At the start of the trading week, system liquidity was robust, with a credit balance of ₦906.85 billion. This supported relatively stable short-term interest rates. Liquidity was also bolstered by the maturity of Nigerian Treasury bills during the period.
However, by week’s end, the liquidity balance had contracted sharply by ₦603.81 billion, settling at ₦303.04 billion. The decline was attributed to foreign exchange settlements by the Central Bank of Nigeria (CBN), debit transactions from NTB auction payments, and remittances to Single Treasury Accounts, according to a note from AIICO Capital Limited.
Despite the contraction, liquidity remained in surplus throughout the week. As a result, interbank lending rates experienced only modest increases.
The Overnight Policy Rate (OPR) rose by 8 basis points week-on-week, closing at 26.58%, while the overnight lending rate (O/N) increased by 10 basis points to end the week at 26.96%.
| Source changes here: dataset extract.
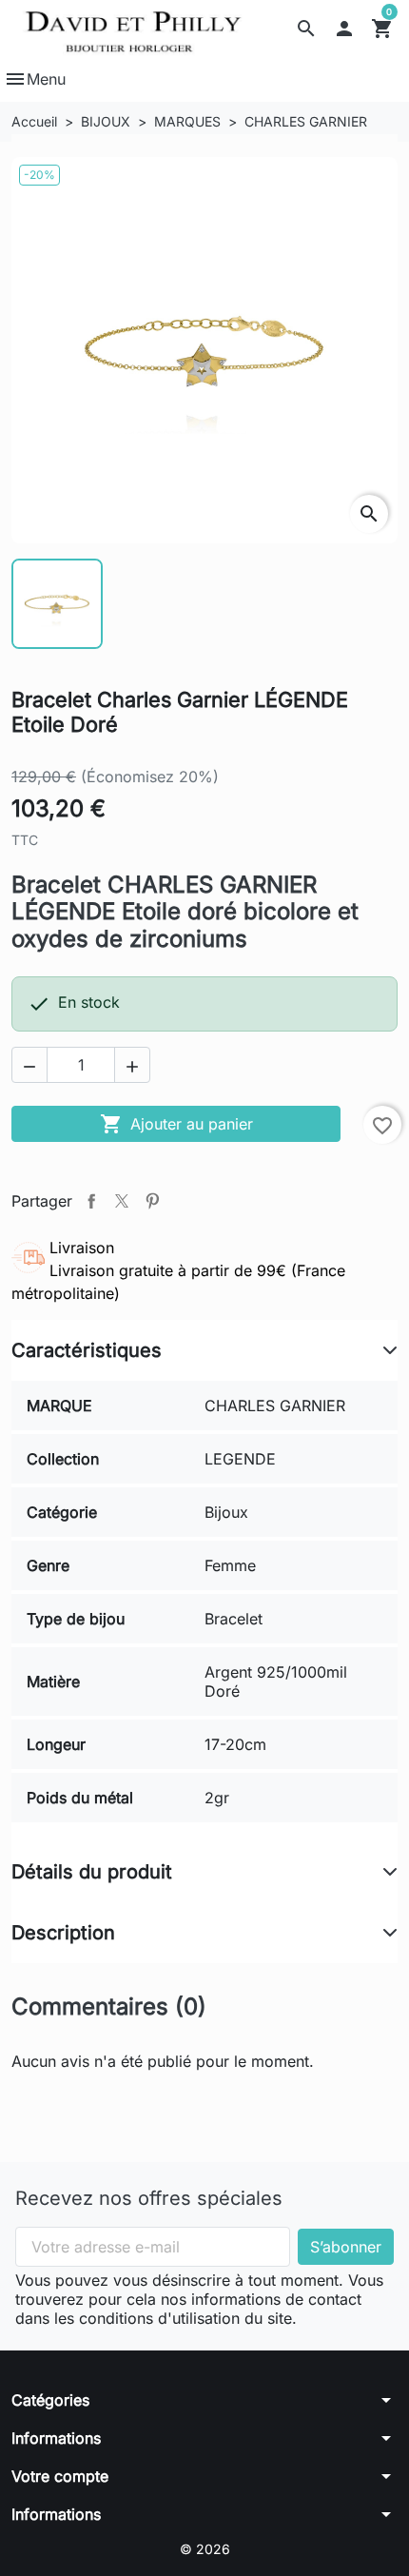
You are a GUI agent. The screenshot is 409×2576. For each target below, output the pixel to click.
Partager (91, 1201)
The market demonstrated resilience, with interest rates hovering near the 27% threshold despite the impact of liquidity-draining activities. Analysts note that upcoming inflows from bond coupon payments amounting to ₦183.07 billion are expected to boost system liquidity and sustain current funding rate levels.
Liquidity pressures intensified midweek following debits related to the CBN’s Cash Reserve Ratio (CRR) and settlements for foreign exchange interventions, driving system balances down to approximately ₦340 billion.
Average liquidity within the financial system declined, though it remained in positive territory. The net long position settled at ₦425.84 billion, a significant drop from the prior week’s level of ₦1.33 trillion, according to Cordros Capital Limited.